Evaluates the trustworthiness of a claim based on evidence.

When to use

  • User asks "is this true?" or "can I trust this?"
  • Agent collects information from multiple sources and needs to assess reliability
  • Detecting contradictions between evidence pieces
  • Quantifying confidence in a conclusion

⚡ AUTO WORKFLOW (Default - Always Run This First)

IMPORTANT: When this skill is triggered, you MUST follow this workflow automatically:

from assess import get_assessment_prompt, assess_claim_with_response

# Step 1: SEARCH FOR EVIDENCE (MANDATORY)
# Use your search tool to find real, verifiable evidence about the claim.

# Step 2: Get the assessment prompt
prompt = get_assessment_prompt(claim="The claim", evidence="Search results + user's evidence")

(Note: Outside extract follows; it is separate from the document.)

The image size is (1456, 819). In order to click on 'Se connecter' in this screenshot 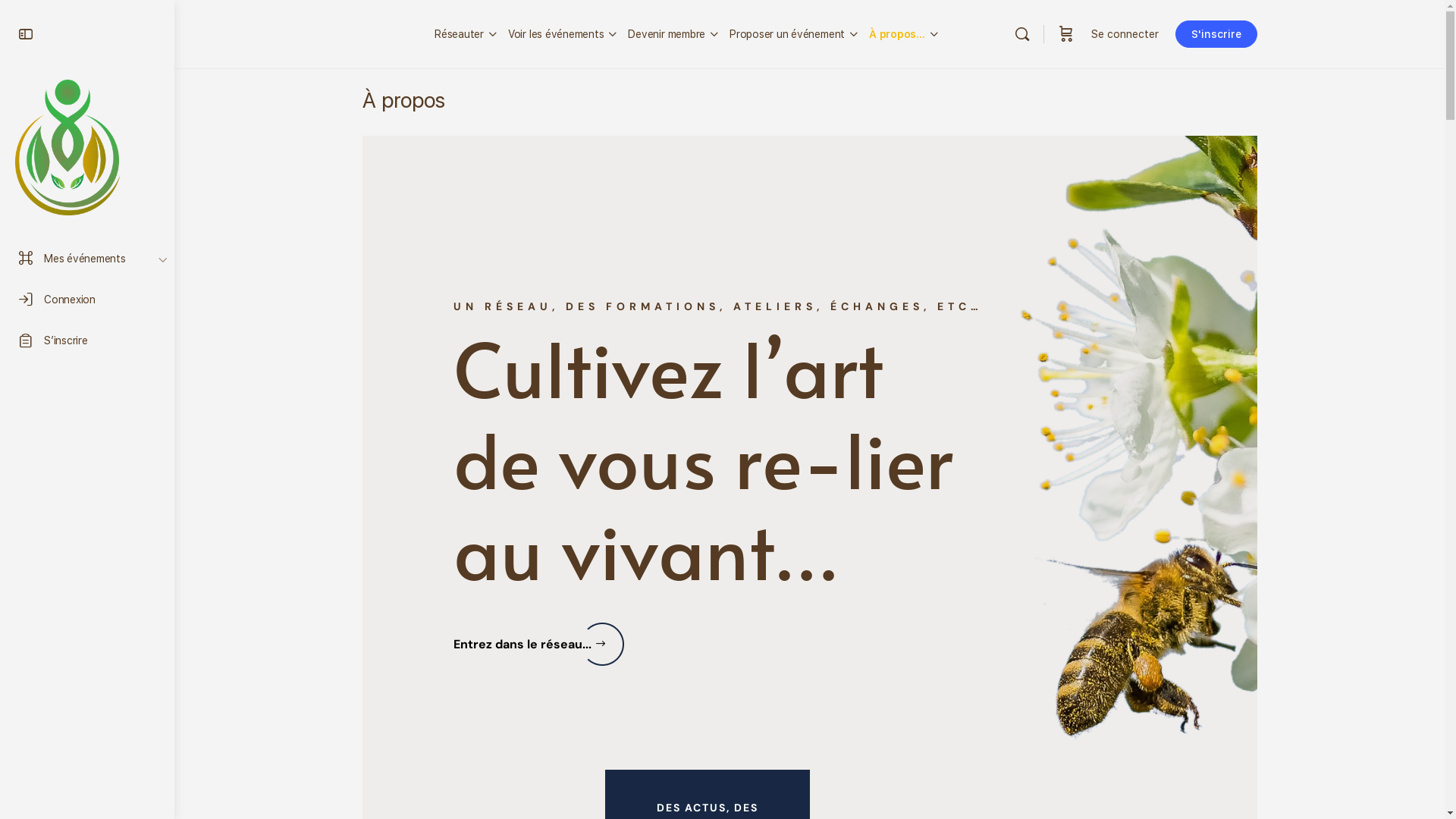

# Step 3: YOU (the AI) answer the prompt with 6 boolean judgments
# Based on your search results and analysis:
#   - direct_support: Does the evidence support the claim?
#   - new_info: Does it provide new information?
#   - logical_consistent: Is it logically consistent?
#   - direct_refute: Does it explicitly refute the claim?
#   - limitation: Are there limitations or exceptions?
#   - error_outdated: Is the claim outdated or wrong?
#
# Your answer format:
#   {"direct_support": true/false, "new_info": true/false, ...}

# Step 4: Get final result
result = assess_claim_with_response(
    claim="The claim",
    evidence="Search results + user's evidence",
    llm_response='{"direct_support": true, ...}'  # YOUR judgment
)

# Step 5: Present the result to the user

Workflow Summary

Step Action Tool/Function
1 Search for evidence online-search / multi-search-engine
2 Get assessment prompt get_assessment_prompt(claim, evidence)
3 Make 6 judgments YOU (the AI)
4 Get result assess_claim_with_response(claim, evidence, llm_response)
5 Present to user Your response

How it works

  1. Search for evidence (MANDATORY): Use search tools to find real, verifiable evidence.
  2. Rule layer (Python): assess.py computes source reliability, evidence density, temporal freshness.
  3. LLM layer (YOU): The AI agent answers 6 boolean questions about the evidence.
  4. Aggregation (Python): Combines rule signals and your judgments into calibrated confidence.

Output

{
  "state": "VERIFIED",
  "confidence": 0.83,
  "confidence_range": [0.68, 0.98],
  "features": {"direct_support": true, ...},
  "summary": "Evidence strongly supports the claim"
}

States:

  • VERIFIED (confidence >= 0.65): Agent can cite this information
  • CONTESTED (0.25 \x3C confidence \x3C 0.65): Agent should note disagreement
  • UNCERTAIN (confidence \x3C= 0.25): Agent should seek more information

Files

  • assess.py — self-contained skill with your custom domain/keyword/threshold/weight rules
  • config.json — your configuration in JSON format

External Endpoints

None. This skill is a pure computation engine. All evidence search is delegated to the host Agent.

Security & Privacy

  • No API keys required
  • No external network calls
  • No user data collection
  • All computation runs locally

Compatible with OpenClaw · Claude Code · Codex · Cursor · GitHub Copilot.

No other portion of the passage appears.